• **Exercise goal**:
Type out each entry exactly as it appears, but keep every image out.

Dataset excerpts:
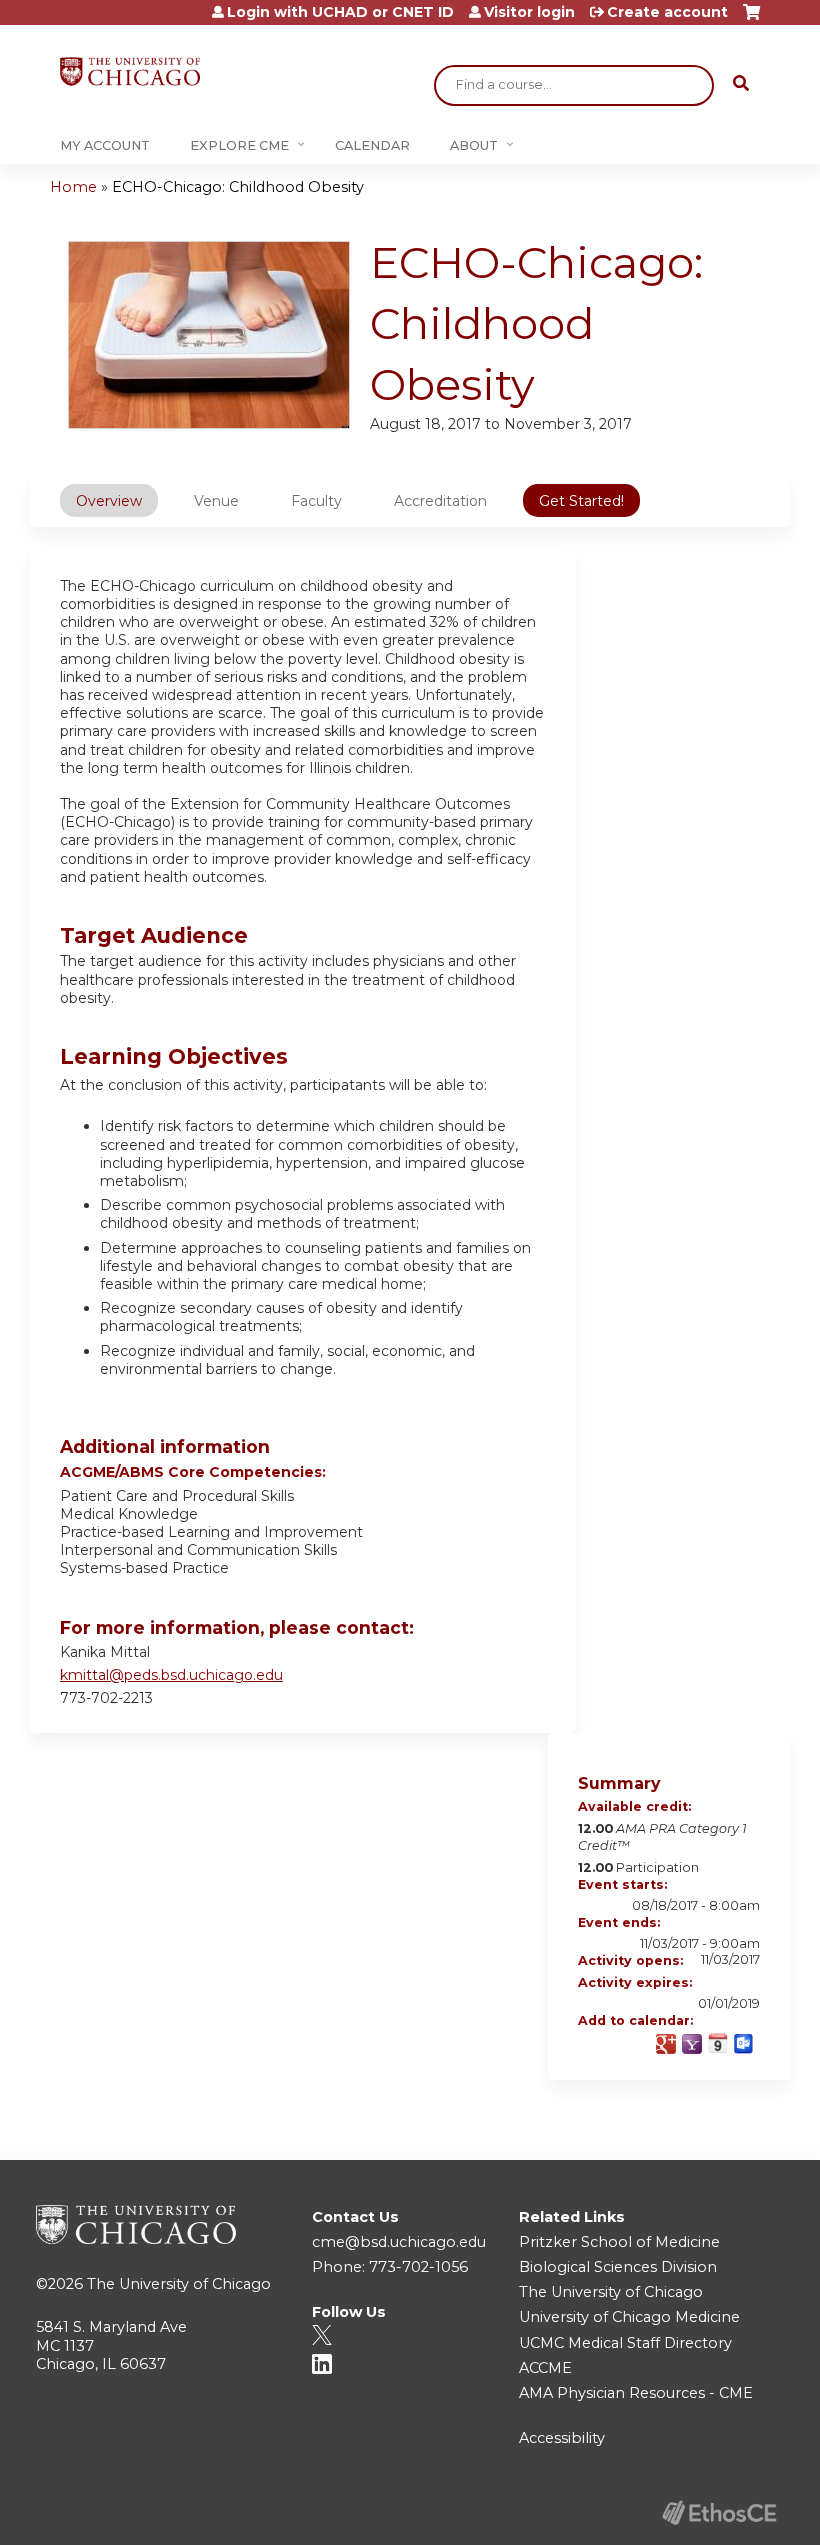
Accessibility (562, 2438)
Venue (216, 501)
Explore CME (239, 145)
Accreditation (440, 501)
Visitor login (529, 12)
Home (73, 187)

• **Response for this exercise**:
Accessibility (562, 2438)
Venue (216, 501)
Explore CME (239, 145)
Accreditation (440, 501)
Visitor login (529, 12)
Home (73, 187)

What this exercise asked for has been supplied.